Efficacy and safety of rituximab in adult frequent-relapsing or steroid-dependent minimal change disease or focal segmental glomerulosclerosis: a systematic review and meta-analysis

• Published in: Clinical Kidney Journal Vol. 14; no. 4; pp. 1042 - 1054
• Main Authors: Xue, Cheng, Yang, Bo, Xu, Jing, Zhou, Chenchen, Zhang, Liming, Gao, Xiang, Dai, Bing, Yu, Shengqiang, Mao, Zhiguo, Mei, Changlin, Xu, Chenggang
• Format: Journal Article
• Language: English
• Published: England Oxford University Press 01.04.2021
• Subjects: Adults; Analysis; Antimitotic agents; Antineoplastic agents; B cells; Care and treatment; CKJ Reviews; Complications and side effects; Corticosteroids; Immunosuppressive agents; Immunotherapy; Kidney diseases; Medical research; Medicine, Experimental; Monoclonal antibodies; Ofatumumab; Patient compliance; Remission (Medicine); Steroids; Systematic review; China; minimal change disease; adult; focal and segmental glomerulosclerosis; nephrotic syndrome; rituximab
• ISSN: 2048-8505; 2048-8513
• DOI: 10.1093/ckj/sfaa191

Background The efficacy and safety of rituximab (RTX) in adult frequent-relapsing (FR) or steroid-dependent (SD) nephrotic syndrome (NS), including minimal change disease (MCD) or focal segmental glomerulosclerosis (FSGS), are still inconclusive.

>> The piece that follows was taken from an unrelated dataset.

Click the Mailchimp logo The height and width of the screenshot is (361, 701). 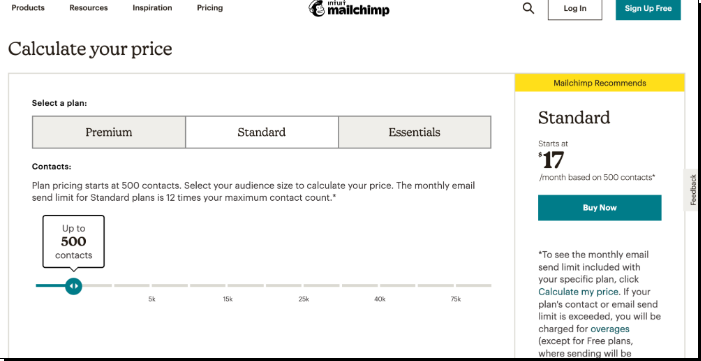pos(349,8)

Methods We performed a systematic review and meta-analysis registered in  PROSPERO (CRD42019148102) by pooling data of cohort studies or case series on adult patients with difficult-to-treat NS. Steroid-resistant NS was excluded. The primary outcomes were the complete remission (CR) rate and the relapse rate. Partial remission (PR) rate, no response (NR) rate and adverse events were the secondary outcomes. A random-effects model was performed for all the outcomes. Results We included 21 studies involving 382 adult MCD/FSGS subjects with a median follow-up duration from 12 to 43 months. RTX treatment induced a pooled 84.2% CR rate [95% confidence interval (CI): 67.7–96.3%], while MCD patients had a high 91.6% CR rate and FSGS patients a moderate 43% CR rate. However, 27.4% (95% CI 20.7–34.5%) of the patients relapsed during the follow-up. The pooled PR and NR rates were 5.8% (95% CI 1.2–12.5%) and 5.2% (95% CI 0.0–15.0%), respectively. RTX was associated with trivial adverse events and good tolerance. Conclusions In summary, by pooling results of current pilot studies, RTX may be an effective and relatively safe alternative for most adult FR or SD MCD/FSGS to displace calcineurin inhibitors or prednisone in the hierarchy of treatment. More clinical trials comparing RTX with other immunosuppressants and concerning the long-term adverse events are needed.